I thought this was Grendel’s Lair in the early 80s. Was the Ripley Music Hall in the same block of South Street?

kencmcintyre on September 3, 2005 at 12:38 am

Well, I went through all of the Philadelphia theaters listed and didn’t find the one I was looking for. During the 1981 Septa strike, I used to ride my bike from 44th and Walnut to Broad and Snyder (!) to go to work. Part of my route took me down South Street from around 20th to Broad, where I would turn right to go to South Philly. At that time, South Street from the river to about Sixth was a lively area. After Sixth, though, the neighborhood deteriorated. If I recall, on South between Fifteenth and Sixteenth there was a ghost of a movie theater in a block full of abandoned buildings. I can’t think of the name of the theater to save my life, but it had obviously been closed a long time. I looked forward to seeing that old theater every time I had to pedal through Center City, cursing Septa all the way. If anyone remembers this theater, or knows if the site has been renovated, let me know. Thanks.

kencmcintyre on September 3, 2005 at 11:11 pm

You are absolutely right. The Royal was the name of the theater. Thanks for the information, Charles. I can stop wondering about that place after twenty years.

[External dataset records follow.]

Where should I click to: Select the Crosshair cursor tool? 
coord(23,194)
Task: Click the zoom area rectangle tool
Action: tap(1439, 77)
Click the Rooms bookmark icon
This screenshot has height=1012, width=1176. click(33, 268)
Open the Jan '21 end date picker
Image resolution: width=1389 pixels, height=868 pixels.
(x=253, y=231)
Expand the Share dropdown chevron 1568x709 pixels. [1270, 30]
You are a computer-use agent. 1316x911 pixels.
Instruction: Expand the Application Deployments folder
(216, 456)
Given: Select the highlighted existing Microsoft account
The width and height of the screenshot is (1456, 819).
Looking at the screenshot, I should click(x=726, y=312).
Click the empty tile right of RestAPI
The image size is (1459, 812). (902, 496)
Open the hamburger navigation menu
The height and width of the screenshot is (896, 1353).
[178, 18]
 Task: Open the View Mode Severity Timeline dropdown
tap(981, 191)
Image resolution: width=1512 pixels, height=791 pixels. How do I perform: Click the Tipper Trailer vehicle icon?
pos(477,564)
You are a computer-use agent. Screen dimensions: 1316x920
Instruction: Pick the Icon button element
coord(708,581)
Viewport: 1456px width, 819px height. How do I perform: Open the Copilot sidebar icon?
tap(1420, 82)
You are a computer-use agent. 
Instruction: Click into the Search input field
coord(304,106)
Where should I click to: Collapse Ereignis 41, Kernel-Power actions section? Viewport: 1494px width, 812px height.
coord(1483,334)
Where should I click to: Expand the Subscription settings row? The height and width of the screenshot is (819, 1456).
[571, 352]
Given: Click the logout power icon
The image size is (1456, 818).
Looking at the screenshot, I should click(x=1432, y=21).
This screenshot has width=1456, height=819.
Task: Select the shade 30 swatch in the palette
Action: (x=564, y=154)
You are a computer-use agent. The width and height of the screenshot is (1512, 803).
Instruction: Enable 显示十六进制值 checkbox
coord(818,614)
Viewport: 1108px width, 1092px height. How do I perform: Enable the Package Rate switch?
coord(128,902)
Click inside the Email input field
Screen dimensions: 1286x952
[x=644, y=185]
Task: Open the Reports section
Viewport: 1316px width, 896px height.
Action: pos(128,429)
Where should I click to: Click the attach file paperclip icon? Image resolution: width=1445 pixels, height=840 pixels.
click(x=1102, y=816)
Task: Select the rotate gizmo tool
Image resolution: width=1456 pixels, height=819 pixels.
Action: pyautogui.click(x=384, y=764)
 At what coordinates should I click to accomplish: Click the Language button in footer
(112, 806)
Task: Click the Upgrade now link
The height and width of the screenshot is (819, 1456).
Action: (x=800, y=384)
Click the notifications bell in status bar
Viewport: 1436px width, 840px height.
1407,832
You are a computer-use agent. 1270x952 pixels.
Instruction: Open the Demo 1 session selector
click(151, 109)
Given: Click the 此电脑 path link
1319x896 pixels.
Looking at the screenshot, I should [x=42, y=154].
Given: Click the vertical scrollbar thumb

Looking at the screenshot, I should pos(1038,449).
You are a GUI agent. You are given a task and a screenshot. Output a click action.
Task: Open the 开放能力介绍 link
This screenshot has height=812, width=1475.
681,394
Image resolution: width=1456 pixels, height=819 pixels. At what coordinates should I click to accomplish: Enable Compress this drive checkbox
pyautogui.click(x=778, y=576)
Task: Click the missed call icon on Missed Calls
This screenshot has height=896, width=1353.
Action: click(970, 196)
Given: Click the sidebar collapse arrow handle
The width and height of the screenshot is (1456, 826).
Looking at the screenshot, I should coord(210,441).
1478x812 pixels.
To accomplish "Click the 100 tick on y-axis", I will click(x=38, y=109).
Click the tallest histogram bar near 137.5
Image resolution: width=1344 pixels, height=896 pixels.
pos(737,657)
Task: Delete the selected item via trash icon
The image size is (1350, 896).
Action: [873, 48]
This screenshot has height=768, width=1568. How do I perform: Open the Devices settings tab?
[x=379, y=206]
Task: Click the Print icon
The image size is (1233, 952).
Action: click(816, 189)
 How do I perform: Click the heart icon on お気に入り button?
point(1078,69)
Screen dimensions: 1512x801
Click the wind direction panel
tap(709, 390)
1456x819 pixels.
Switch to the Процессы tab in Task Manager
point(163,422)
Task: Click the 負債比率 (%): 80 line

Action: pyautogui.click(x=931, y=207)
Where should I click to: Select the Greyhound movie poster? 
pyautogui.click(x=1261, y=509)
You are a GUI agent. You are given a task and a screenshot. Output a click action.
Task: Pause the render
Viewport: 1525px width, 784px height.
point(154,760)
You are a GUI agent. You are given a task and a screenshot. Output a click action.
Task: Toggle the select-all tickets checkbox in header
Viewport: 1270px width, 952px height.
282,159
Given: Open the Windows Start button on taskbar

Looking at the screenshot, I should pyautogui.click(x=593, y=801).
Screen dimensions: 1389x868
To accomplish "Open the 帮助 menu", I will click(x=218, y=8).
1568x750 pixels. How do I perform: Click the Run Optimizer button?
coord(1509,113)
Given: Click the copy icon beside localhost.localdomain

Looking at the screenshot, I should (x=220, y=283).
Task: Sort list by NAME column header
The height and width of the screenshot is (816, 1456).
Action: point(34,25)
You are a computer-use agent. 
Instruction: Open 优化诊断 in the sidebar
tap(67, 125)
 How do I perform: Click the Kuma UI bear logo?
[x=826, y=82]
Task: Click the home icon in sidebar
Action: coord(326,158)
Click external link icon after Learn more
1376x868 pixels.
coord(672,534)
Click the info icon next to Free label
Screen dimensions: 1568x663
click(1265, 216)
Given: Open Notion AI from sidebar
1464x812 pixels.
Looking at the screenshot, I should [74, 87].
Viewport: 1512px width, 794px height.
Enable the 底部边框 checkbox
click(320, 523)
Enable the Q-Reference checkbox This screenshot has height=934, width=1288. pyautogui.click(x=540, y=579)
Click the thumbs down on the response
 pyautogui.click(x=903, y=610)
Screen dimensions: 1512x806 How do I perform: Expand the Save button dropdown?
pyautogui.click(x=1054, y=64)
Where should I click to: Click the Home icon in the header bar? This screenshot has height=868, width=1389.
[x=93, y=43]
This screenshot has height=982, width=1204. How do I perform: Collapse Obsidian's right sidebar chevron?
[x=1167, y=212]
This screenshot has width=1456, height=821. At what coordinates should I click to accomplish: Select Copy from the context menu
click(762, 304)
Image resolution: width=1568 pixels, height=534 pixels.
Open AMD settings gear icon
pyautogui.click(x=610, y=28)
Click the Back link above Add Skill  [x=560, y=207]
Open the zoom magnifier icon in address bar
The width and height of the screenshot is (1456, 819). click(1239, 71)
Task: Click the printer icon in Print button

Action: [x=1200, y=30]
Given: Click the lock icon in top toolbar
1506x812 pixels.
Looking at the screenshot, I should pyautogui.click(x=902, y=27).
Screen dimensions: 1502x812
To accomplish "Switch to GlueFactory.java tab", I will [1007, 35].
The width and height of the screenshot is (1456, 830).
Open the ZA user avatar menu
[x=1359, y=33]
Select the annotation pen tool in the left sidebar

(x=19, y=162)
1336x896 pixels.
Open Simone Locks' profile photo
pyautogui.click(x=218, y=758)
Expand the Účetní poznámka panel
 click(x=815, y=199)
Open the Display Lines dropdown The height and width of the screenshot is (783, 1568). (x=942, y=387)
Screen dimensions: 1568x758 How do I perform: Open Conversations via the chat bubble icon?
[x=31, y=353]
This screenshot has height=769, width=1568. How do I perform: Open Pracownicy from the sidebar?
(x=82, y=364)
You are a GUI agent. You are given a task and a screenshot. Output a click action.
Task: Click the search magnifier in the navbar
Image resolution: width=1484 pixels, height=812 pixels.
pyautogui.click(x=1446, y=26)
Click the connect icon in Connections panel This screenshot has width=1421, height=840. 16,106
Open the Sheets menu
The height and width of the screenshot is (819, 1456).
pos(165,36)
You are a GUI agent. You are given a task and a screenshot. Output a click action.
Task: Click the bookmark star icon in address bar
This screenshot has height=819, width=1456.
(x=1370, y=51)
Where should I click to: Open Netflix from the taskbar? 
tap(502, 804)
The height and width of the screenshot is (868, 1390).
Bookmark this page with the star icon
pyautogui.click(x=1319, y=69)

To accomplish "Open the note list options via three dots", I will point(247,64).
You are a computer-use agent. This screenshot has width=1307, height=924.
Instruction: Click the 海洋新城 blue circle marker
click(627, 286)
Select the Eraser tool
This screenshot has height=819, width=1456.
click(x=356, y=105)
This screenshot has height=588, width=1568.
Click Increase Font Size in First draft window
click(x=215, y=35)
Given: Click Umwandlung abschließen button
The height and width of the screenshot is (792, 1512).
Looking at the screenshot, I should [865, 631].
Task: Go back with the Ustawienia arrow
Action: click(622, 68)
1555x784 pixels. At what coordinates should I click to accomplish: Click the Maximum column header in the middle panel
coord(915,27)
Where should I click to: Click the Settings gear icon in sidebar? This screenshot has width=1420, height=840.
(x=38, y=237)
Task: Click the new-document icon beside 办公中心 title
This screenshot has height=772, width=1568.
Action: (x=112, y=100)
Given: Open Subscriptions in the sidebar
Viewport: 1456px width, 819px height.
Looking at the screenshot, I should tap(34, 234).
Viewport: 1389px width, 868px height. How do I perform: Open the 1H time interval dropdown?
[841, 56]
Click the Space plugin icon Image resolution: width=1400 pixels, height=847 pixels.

JayFarrell on November 16, 2023 at 12:51 pm

According to an archive file of zoning docs, the Hippodrome was razed in 1942 and the Ripley clothing store was constructed in 1947. https://s3.amazonaws.com/lni-zoning-pdfs/219-336816.pdf

JayFarrell on November 16, 2023 at 1:07 pm

Also, the Ripley name didn’t appear here until the 1947 clothing store was built. In 1909 the theater was known as the Hippodrome Palace, according to a help wanted ad: “PIANO PLAYER for vaudeville and pictures. Apply Today before noon, Hippodrome Palace, 608 South st.”